Se apresuró con su ducha y se puso encima su camisón menos impresionante, luego se puso una bata liviana alrededor de ella. Él la estaba esperando en el dormitorio cuando dejó el baño, y el resto de casa estaba oscura.

– Eso fue rápido -dijo él, sonriendo débilmente-. No sabía de una mujer que podía salir de un cuarto de baño en menos de media hora.

– Machista -contestó ella suavemente, preguntándose si alguna vez su sonrisa alcanzaría sus ojos.

Él se desabrochó los pantalones y los dejó caer, luego los apartó a un lado y cojeó hacia el cuarto de baño.

– Me lavo hasta donde pueda llegar, después tú me haces el resto, ¿de acuerdo?

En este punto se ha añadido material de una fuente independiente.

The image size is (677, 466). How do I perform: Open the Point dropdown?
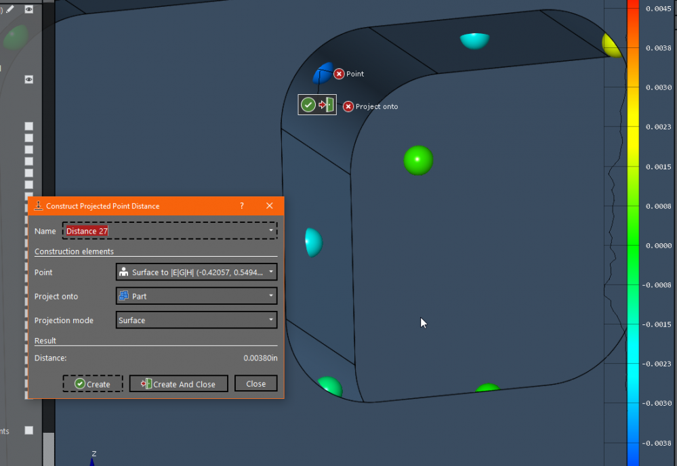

– Sí -dijo ella, con la garganta cerrándose herméticamente al pensar en sentir su cuerpo bajo sus manos otra vez. No era como si ella no le hubiera bañado antes, pero estaba despierto ahora, y la había besado. Era su respuesta a él lo que la ponía nerviosa, no la preocupación sobre lo que él podía hacer. Estaba demasiado herido como para hacer un avance serio.

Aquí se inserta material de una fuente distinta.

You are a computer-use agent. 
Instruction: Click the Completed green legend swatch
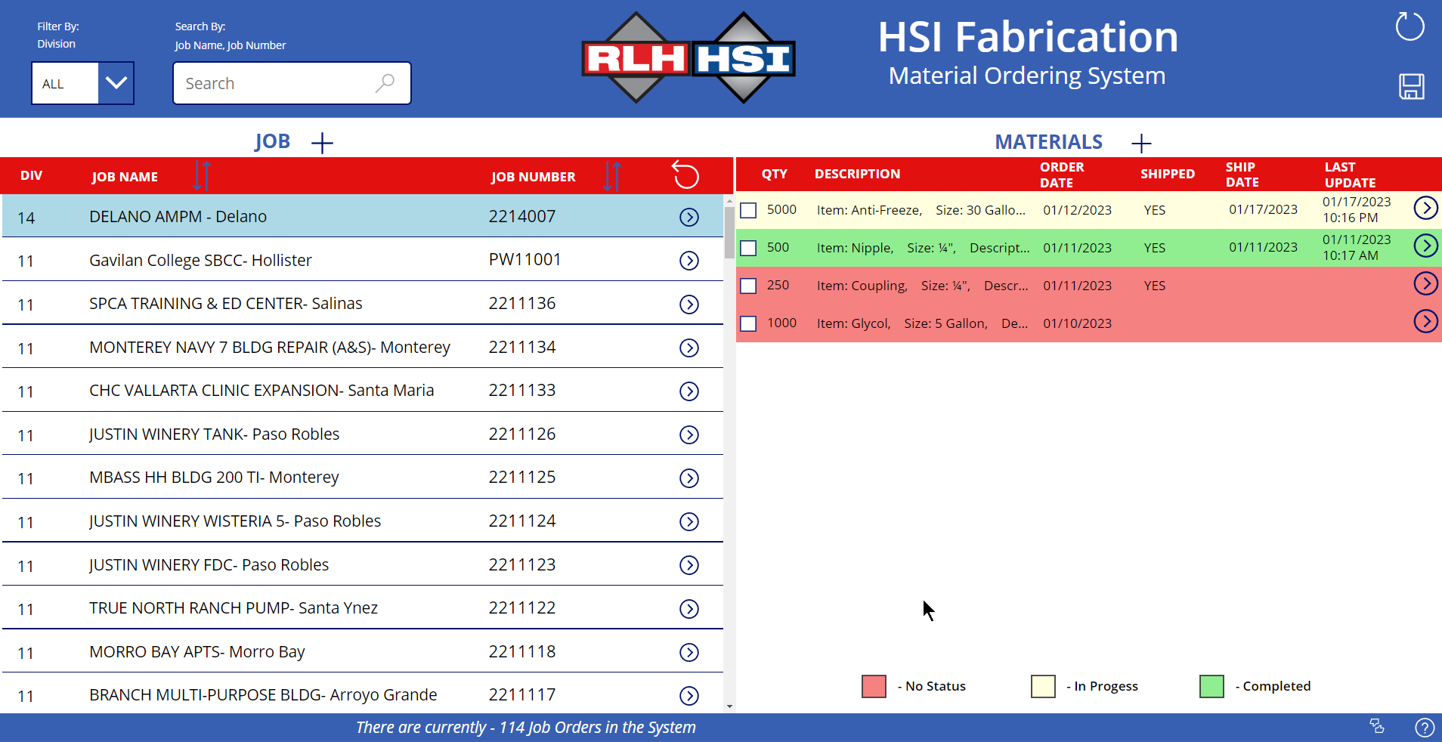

No había necesidad de que ella se acostase con él ahora; sería más fácil para los dos si ella no se entregaba a las caricias de él y simplemente se hacía un lecho en el suelo antes de que saliera del baño. Pensando eso, cogió dos colchas de la parte de arriba del armario y las desdobló en el suelo, entonces tiró una almohada abajo. No necesitaría una sábana; su bata sería suficiente.